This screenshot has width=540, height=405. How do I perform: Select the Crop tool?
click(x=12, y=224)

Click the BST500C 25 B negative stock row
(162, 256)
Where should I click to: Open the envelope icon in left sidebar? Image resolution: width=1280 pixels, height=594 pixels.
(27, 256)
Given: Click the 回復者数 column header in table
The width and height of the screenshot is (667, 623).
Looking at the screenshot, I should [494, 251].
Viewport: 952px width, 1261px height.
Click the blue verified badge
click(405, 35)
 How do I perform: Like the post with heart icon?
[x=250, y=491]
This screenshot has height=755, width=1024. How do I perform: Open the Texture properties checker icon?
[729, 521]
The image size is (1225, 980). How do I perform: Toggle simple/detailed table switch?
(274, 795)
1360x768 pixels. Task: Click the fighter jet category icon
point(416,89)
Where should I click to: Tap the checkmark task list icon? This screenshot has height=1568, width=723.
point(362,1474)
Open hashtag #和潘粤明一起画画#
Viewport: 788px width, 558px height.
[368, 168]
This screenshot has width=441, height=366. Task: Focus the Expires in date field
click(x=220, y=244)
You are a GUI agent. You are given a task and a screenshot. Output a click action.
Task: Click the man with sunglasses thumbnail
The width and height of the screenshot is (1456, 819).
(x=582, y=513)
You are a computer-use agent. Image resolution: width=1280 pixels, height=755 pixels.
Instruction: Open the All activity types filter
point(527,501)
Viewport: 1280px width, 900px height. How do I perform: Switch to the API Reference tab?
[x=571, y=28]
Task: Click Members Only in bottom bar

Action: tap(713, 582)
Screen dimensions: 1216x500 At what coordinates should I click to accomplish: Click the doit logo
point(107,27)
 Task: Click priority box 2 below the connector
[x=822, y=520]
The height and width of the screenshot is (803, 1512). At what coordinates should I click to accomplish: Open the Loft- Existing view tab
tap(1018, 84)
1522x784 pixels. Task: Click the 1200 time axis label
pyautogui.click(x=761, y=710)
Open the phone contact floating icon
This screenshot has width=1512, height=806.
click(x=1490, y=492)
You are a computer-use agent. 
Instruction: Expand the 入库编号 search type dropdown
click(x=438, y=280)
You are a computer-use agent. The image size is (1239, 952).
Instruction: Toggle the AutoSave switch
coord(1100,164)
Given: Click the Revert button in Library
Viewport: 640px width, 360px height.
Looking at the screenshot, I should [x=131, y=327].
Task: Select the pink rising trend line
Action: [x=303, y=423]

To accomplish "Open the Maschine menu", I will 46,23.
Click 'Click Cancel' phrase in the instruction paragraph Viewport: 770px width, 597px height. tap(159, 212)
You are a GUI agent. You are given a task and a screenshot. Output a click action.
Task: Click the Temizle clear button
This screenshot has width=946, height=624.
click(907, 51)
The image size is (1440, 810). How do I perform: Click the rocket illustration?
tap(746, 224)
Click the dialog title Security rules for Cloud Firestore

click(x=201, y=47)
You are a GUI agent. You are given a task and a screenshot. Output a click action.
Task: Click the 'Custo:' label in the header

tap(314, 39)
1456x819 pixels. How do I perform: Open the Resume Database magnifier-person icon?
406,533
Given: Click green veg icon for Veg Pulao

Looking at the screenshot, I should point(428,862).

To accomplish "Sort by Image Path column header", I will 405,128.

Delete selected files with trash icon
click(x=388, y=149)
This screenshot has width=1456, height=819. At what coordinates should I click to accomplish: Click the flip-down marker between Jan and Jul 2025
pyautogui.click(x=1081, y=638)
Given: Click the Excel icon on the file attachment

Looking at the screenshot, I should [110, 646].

══════════

**CHALLENGE**
Which of the lines above contain the string "pixels", with case counting? Extract each of those lines in full.

**FINISHED EXERCISE**
Where should I click to: Open the envelope icon in left sidebar? Image resolution: width=1280 pixels, height=594 pixels.
1360x768 pixels. Task: Click the fighter jet category icon
You are a computer-use agent. Image resolution: width=1280 pixels, height=755 pixels.
1522x784 pixels. Task: Click the 1200 time axis label
1456x819 pixels. How do I perform: Open the Resume Database magnifier-person icon?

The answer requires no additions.